**Questions**
• 1. Decide whether each statement agrees with the flood account: (a) The traffic lights were working. (b) Coffee water was boiled on a gas stove. (c) Cell service lasted into the evening. Answer yes or no for each and quote the deciding words.
• 2. In the flood account, what neighborhood is home to the writer?
• 3. According to the flood account, why did the winding two-lane road narrow to one lane in places?

**Passage to read**
= = = =
It was after 10, late by our norms. I was gripped by the peculiarity of having at length slept through the first delicate hours of peace and revealed ruination. A. found the Alexes customarily unperturbed: Helix stoically dredged out the freshly flooded basement, Shelix reported back, “I think we’re fine!” A restive wind lashed about unpredictably. She remembered a sense of precarity. Unseen damage hanging overhead, tangled up in storm-jumbled canopies, liable to fall.
We boiled water for coffee on our gas stove and embarked driving in our pajamas on an area reconnaissance. The traffic lights were dead.
We live in Oakley, an unglamorous working-class East Asheville neighborhood jammed with houses and trees. In the fullness of time Helene would prove to have been a sort of Appalachian Tunguska Event, toppling incalculable tons of timber. In the coming days we’d encounter road after road choked with shattered trees and the chainsaw-wielding neighbors going at them in exhausted teams. So we didn’t realize at first how weird it was that we were able to drive all the way down to where Fairview Road disappeared under water. The winding two-lane road narrowed to one-lane here and there, accommodating cracked trees barging into traffic like comatose drunks still messy from last night’s party, festooned in power lines or leaning on them. The drivers were polite, cautious, patient. We parked at an apartment complex we’d once protested the construction of and walked down with the rest of the awestruck, as though on a pilgrimage to the water.
It was a proper river, lapping on our side the back door of a brewery we used to work for and, on the other, some couple hundred feet away, the front door of a brewery we weren’t crazy about. The railroad crossing posts flashed and sounded incessantly, up to their clanging mouths in swollen Sweeten Creek. A. took pictures. I sipped coffee, exclaimed, smiled foolishly. Disasters are always fun at first, I find, before they are unbearable. The imposition of the tremendous into the mundane. I’m thinking now of the Coors Light commercial from several years back—it’s one of A.’s favorite commercial moments—in which a magical ice-cold Coors Light train conducted by L.L. Cool J bursts out through the side of a snowy mountain, across a desert and into the parlor of a house. We inhabit a predictable world all in all, but every now and then an ice-cold beer train smashes onto the scene.
Our friends who’d left for Chicago the day before lived on the other side of the flood. “We’re not gonna get to feed Chomsky for a while,” I said.
We read books on the window seat in the snuggery upstairs. For an hour or two we’d had cell service, dispatched frantic texts to one another, nobody’s pictures transmitting, many of us unreachable. But the signals had all blinked out by early afternoon. We’d had water, too, for a second, and—I thought—a whole hot-water-heater-tank of the stuff, to boot. But then we lost pressure and the pipes went dry. Turn the spigot and hear a deathly metallic wheeze, then nothing.
No power, water, internet, phone. But property intact, neighbors to hand, sunlight glistening in the drooping wet leaves of the willow’s effusion just on the other side of the window seat’s windows. We were toe-deep in the water.
The suspense is killing me!
I love your personal description of the disaster, Devin.
= = = =
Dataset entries
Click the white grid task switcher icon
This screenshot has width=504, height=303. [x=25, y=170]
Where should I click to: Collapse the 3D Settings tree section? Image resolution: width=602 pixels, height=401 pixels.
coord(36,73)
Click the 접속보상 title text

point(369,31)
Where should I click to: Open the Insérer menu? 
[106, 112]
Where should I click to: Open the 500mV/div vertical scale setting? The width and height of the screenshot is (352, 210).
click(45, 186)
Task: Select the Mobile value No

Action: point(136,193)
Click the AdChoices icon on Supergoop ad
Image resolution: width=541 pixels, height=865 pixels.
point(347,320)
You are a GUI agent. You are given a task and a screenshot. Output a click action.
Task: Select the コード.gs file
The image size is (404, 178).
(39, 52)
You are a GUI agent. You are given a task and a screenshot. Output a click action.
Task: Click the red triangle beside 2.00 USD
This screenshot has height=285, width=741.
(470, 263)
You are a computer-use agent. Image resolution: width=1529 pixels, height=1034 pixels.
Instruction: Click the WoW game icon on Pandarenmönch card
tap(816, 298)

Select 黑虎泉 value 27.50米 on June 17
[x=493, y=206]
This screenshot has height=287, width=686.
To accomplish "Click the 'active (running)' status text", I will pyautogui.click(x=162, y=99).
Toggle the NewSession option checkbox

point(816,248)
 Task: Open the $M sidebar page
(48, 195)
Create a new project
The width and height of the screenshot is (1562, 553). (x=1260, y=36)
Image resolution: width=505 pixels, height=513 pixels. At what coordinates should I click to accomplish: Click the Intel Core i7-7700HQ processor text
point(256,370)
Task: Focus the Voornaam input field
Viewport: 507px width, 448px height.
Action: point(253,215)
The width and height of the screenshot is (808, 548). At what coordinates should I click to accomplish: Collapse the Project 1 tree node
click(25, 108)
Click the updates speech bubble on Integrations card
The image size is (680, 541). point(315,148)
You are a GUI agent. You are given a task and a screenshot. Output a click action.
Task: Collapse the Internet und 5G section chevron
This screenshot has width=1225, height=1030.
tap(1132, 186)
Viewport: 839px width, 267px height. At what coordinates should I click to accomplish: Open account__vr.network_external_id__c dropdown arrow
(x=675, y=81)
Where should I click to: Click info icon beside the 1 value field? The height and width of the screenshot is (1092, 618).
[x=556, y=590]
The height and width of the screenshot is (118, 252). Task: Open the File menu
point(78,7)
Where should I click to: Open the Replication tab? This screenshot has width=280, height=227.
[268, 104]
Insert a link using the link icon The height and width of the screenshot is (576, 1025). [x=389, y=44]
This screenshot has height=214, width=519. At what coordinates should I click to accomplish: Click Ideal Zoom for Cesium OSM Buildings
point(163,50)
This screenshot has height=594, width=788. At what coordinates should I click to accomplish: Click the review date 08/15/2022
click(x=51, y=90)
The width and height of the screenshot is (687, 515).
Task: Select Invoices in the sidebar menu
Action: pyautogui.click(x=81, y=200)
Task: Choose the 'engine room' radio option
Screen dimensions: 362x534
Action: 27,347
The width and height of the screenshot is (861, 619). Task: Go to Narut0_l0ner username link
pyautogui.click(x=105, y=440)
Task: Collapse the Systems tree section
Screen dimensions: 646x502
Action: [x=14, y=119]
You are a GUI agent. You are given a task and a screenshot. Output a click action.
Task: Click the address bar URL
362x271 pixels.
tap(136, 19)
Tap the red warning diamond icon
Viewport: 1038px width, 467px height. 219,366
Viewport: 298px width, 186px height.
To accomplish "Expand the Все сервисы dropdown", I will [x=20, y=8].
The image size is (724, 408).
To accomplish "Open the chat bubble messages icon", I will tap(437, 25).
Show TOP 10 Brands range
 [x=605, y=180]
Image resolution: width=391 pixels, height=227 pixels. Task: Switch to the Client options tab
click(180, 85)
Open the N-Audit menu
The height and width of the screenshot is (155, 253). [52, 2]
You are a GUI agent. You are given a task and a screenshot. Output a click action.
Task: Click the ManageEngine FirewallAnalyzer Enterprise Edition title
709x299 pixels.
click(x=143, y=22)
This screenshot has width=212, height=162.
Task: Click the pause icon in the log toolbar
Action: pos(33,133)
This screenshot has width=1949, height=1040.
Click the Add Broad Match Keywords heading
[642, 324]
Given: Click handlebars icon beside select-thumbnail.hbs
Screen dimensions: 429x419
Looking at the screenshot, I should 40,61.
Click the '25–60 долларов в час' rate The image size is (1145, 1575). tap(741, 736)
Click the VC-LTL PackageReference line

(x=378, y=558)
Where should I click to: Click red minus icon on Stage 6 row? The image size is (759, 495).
= = = =
**Solution set**
• 1.
(a) No: "The traffic lights were dead."
(b) Yes: "We boiled water for coffee on our gas stove"
(c) No: "But the signals had all blinked out by early afternoon."

• 2. Oakley, a working-class neighborhood in East Asheville.

• 3. The road narrowed to make room for cracked trees that were "barging into traffic." Some of these trees were draped in power lines, and others were leaning on them.